The Promise Ring
Nothing Feels Good
(Jade Tree, 1997)
Le cose ci piace farle come una volta. Prima di ogni matrimonio, quindi, un fidanzamento. Durasse anche due settimane soltanto, la prassi va rispettata. E prima di ogni anello nuziale, quindi, un anello di fidanzamento. L'anello della promessa, lo chiamano a Milwaukee, Wisconsin e nel resto dell'Unione: The Promise Ring. A indossarlo sono concittadini di Fonzie con chiare origini mitteleuropee (Davey Von Bohlen, Jason Gnewikow, Dan Didier, Scott Beschta), ragazzi sensibili e semplici, che vengono dal punk e il punk stesso rivoluzionano con il sorriso sulla faccia. Gettando le basi di un genere che in seguito verrà chiamato emo, uscendone contemporaneamente come presenza unica e a sé stante.
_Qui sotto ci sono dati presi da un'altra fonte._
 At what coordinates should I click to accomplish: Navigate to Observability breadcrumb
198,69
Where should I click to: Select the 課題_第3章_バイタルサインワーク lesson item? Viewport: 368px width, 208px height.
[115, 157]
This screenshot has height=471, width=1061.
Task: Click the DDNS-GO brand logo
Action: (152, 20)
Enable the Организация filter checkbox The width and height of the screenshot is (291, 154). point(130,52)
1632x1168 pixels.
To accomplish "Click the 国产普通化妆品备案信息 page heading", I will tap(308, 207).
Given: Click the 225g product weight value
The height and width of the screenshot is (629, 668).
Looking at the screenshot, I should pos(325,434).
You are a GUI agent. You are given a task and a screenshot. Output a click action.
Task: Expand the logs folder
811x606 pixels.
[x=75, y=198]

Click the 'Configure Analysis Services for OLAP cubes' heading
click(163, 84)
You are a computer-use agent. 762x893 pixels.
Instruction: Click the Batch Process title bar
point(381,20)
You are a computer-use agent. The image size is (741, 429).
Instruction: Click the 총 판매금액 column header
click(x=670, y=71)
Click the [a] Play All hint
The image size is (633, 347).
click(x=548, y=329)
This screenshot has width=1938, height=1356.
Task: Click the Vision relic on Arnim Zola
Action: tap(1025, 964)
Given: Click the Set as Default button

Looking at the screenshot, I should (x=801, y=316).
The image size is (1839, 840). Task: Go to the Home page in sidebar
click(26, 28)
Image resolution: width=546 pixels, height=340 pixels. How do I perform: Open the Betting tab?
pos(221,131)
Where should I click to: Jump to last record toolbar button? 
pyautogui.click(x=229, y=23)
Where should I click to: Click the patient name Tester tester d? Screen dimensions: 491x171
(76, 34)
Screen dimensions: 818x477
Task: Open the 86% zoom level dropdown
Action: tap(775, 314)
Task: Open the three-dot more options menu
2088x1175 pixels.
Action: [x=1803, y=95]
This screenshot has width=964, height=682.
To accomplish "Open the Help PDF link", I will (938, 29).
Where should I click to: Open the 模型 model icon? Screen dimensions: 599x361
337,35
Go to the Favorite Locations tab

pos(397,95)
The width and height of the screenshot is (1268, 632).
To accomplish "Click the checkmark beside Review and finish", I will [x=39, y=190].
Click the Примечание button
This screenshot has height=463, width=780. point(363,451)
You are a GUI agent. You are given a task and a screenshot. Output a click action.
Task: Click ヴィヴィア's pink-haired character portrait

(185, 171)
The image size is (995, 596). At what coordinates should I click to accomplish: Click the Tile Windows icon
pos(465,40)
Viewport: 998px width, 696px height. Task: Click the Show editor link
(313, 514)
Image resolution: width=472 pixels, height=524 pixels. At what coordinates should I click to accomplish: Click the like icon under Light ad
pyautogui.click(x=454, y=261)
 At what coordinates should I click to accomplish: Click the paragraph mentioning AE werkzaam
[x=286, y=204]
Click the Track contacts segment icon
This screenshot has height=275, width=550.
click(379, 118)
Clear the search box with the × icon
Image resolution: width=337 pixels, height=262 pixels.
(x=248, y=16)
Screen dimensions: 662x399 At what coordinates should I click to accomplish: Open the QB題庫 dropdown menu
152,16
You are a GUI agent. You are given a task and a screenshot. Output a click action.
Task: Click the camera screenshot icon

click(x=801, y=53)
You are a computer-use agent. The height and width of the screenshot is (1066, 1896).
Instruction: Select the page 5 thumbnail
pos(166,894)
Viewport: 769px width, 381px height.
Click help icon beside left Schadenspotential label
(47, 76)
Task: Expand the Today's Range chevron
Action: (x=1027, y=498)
Nothing Feels Good è il loro secondo album, ed è un rapido manualetto di grande canzone pop-rock chitarristica americana. Porta nei suoi solchi la poesia acerba degli esordi, i riferimenti testuali che altri ripeteranno alla nausea (la geografia, le autostrade, una certa vita made in Usa semplice, tradizionale ma non tradizionalista), la vena power-pop poi esplicitata dal successivo Very Emergency, il ripiego country e cantautorale dell'atto finale Wood/Water. Racconta la trepidazione dell'amore promesso e la malinconia di quello che chissà perché non funziona come dovrebbe (servisse una sola frase per raccontarveli, eccola: “I'm not as good as the interstates are/I can't take you that far”), definendo una stagione breve e di passaggio, splendida e precaria. Mentre i francobolli si preparavano a cedere il passo, e l'aria vibrava di possibilità. Formidabili quegli anni. The repeat forever moment:
A ventisette secondi dalla fine di Perfect Lines, quando restano solo la voce e la chitarra: “You never wrote in perfect lines/and I never wrote you perfect lines”. E quando l'aiutante automatico di Office spunta in basso a destra e dice: sembra che tu stia scrivendo una lettera, serve aiuto?